# How easy is it to break a carbon fibre bow.



## Jaws

I am going to buy a carbon fibre violin bow to go with my new "playing outside" Chinese violin. This violin will also go to places that would worry me if I took my 1850 German violin there. 

How easy would it be for someone to break my carbon fibre bow?


----------



## ptr

No harder then it is breaking a wooden bow!

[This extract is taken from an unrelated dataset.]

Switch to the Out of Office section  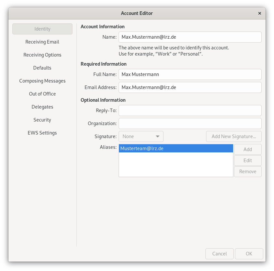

Do You expect it to be used for other things then what its is purposed for?

/ptr


----------



## Ukko

ptr said:


> No harder then it is breaking a wooden bow!
> 
> Do You expect it to be used for other things then what its is purposed for?
> 
> /ptr


Hah! _Jaws_ may expect to draw criticism for his playing - perhaps emphatic criticism.


----------



## schuberkovich

Carbon fibre bows are lighter but breaking isn't really something to consider since wooden bows rarely snap either.


----------



## Jaws

schuberkovich said:


> Carbon fibre bows are lighter but breaking isn't really something to consider since wooden bows rarely snap either.


Depends who has got it in their hand and what they are using it for.


----------



## senza sordino

I tried a carbon fibre bow today. I wasn't impressed, it wasn't any lighter. It wasn't anything special. It didn't sound any different. I didn't try to break it. I don't think I could break any bow playing it. Perhaps if I sat on it.


----------